Hi Gastonia, The same issue

kannan@kiluvai.com's picture

Hi Gastonia,

The same issue is discussed here http://drupal.org/node/937284#comment-6192044 with suggestion which can help you.

http://dev.mysql.com/doc/refman/5.0/en/innodb-deadlocks.html this mysql page also suggests what to do when you encounter the deadlock.

Actually the issue is with MySQL InnoDB engine row locking. fine tuning your MySQL InnoDB configuration will help you.

One of the suggestion in the above mysql page. is
"Always be prepared to re-issue a transaction if it fails due to deadlock. Deadlocks are not dangerous.

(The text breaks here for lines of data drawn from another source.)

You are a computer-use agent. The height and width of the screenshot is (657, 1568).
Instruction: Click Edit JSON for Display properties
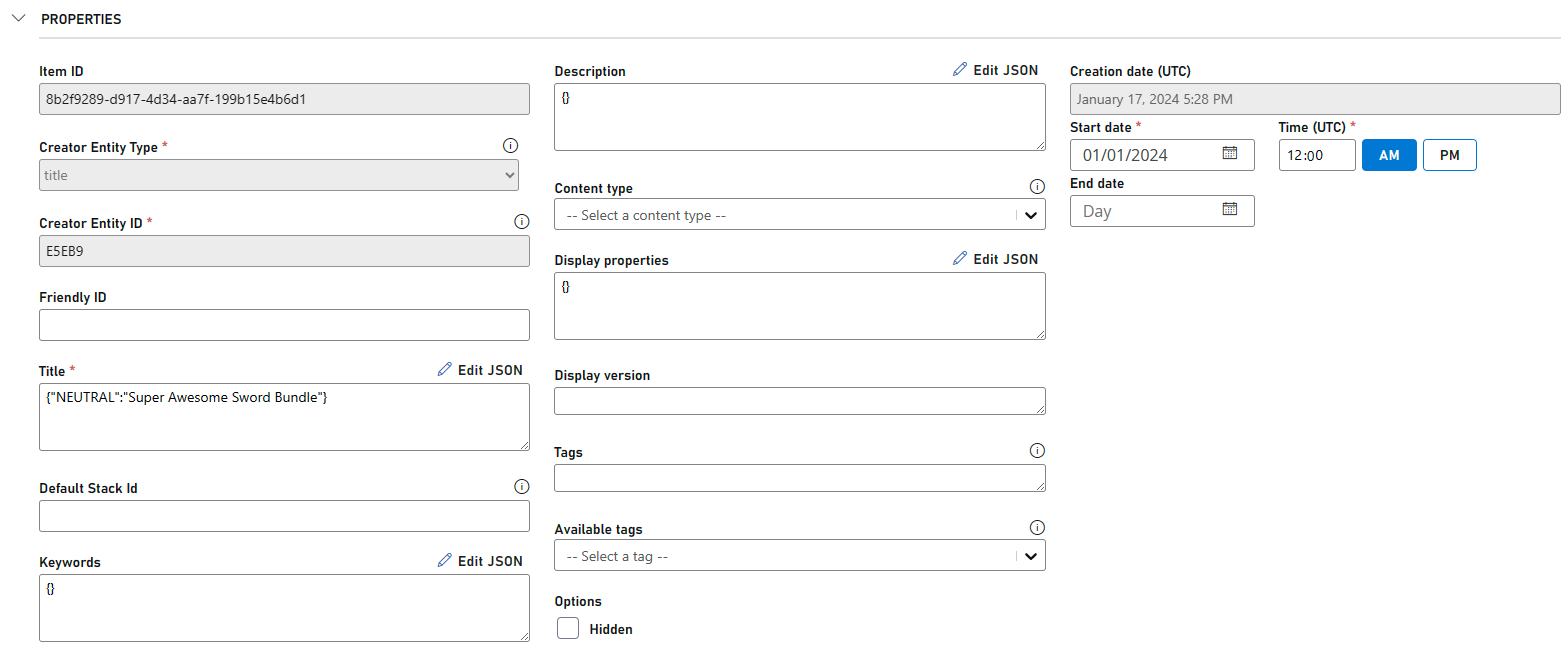point(996,259)
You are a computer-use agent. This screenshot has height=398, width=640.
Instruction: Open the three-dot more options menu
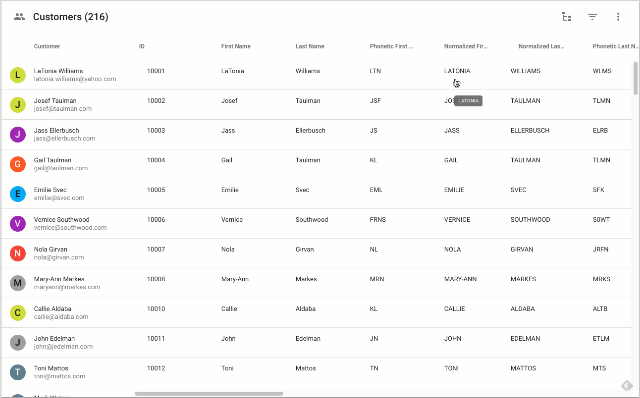coord(618,17)
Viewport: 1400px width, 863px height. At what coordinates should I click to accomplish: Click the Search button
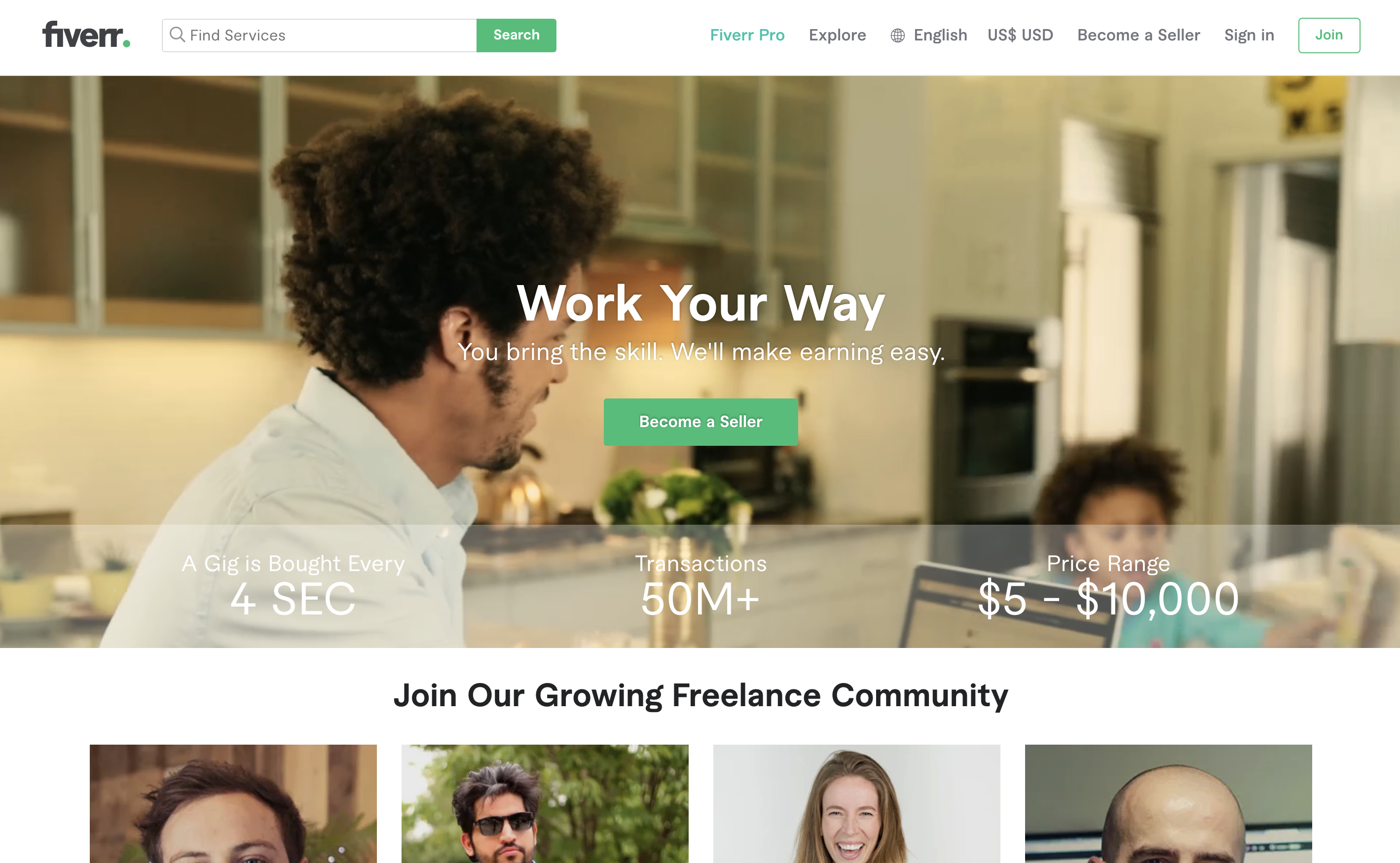coord(516,35)
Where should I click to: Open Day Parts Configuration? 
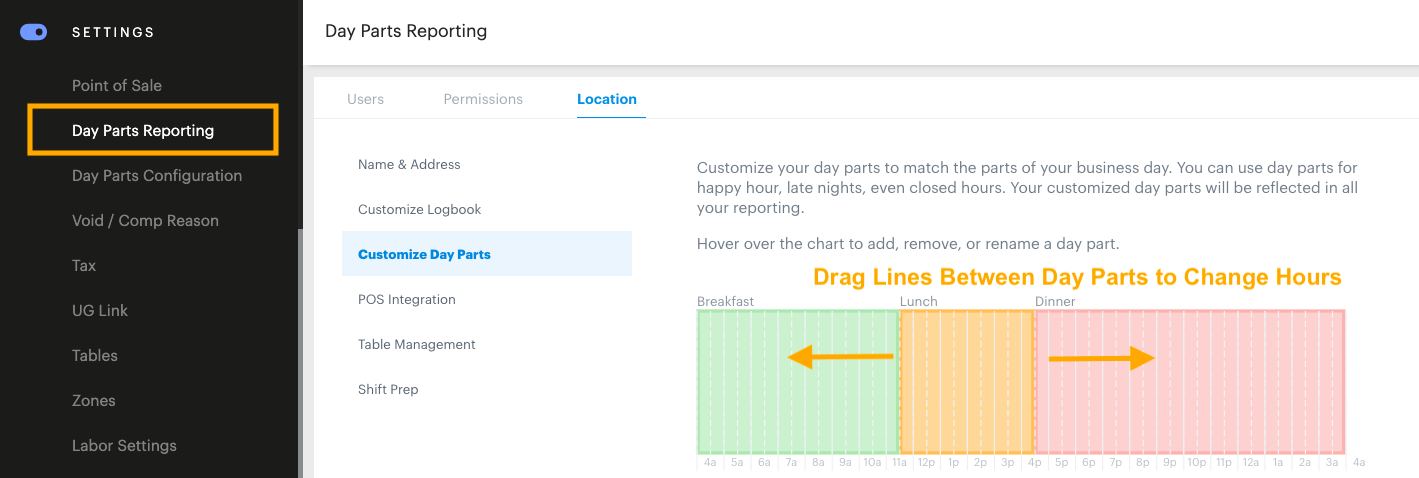[157, 176]
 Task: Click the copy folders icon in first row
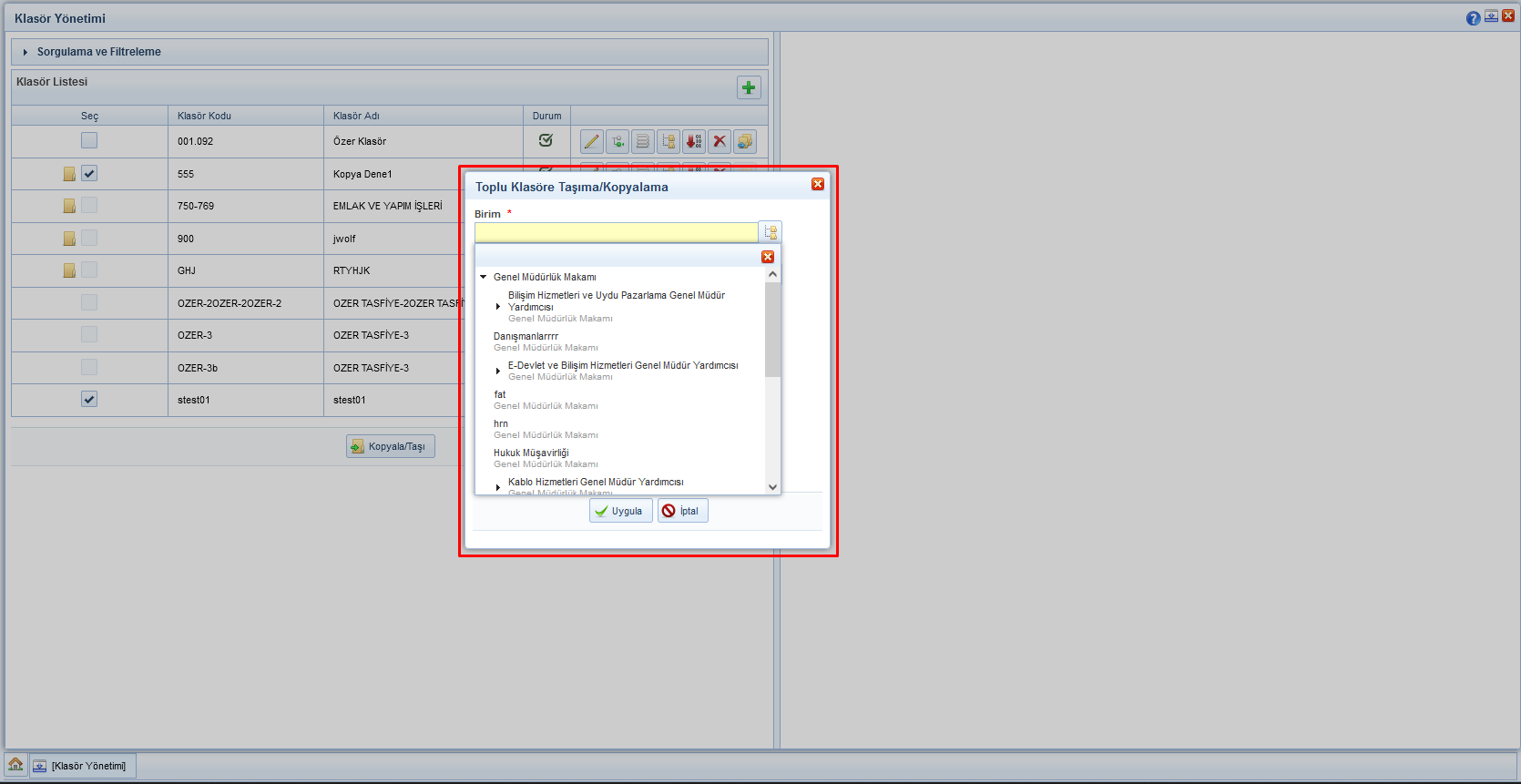tap(745, 141)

Just try again"

Kamalakannan S
Global SoftLab
I love programming

It might help to schedule a

Garrett Albright's picture

It might help to schedule a cron task to do the automated content importing at 2:00 AM or some other low-traffic time, if that content doesn't need to be in the database ASAP.

But this isn't to disagree with dalin that there may be some other problem occurring here.

DB config file helped significantly

Gastonia's picture

Dalin, thank you for that link. That suggested config file was a great starting point. In fact, I increased my scripts to simulate 10, 100, and 500 simultaneous connections and not one single Deadlock PDOException.

Svkannan77, that is a great link. I have a question about the advice there. Most of those have to do with things that are handled by the application and sql query logic, correct? If all I am calling is node_save() how can I rewrite Drupal API sql as needed to implement those solutions?

Thanks so much! The advice is priceless!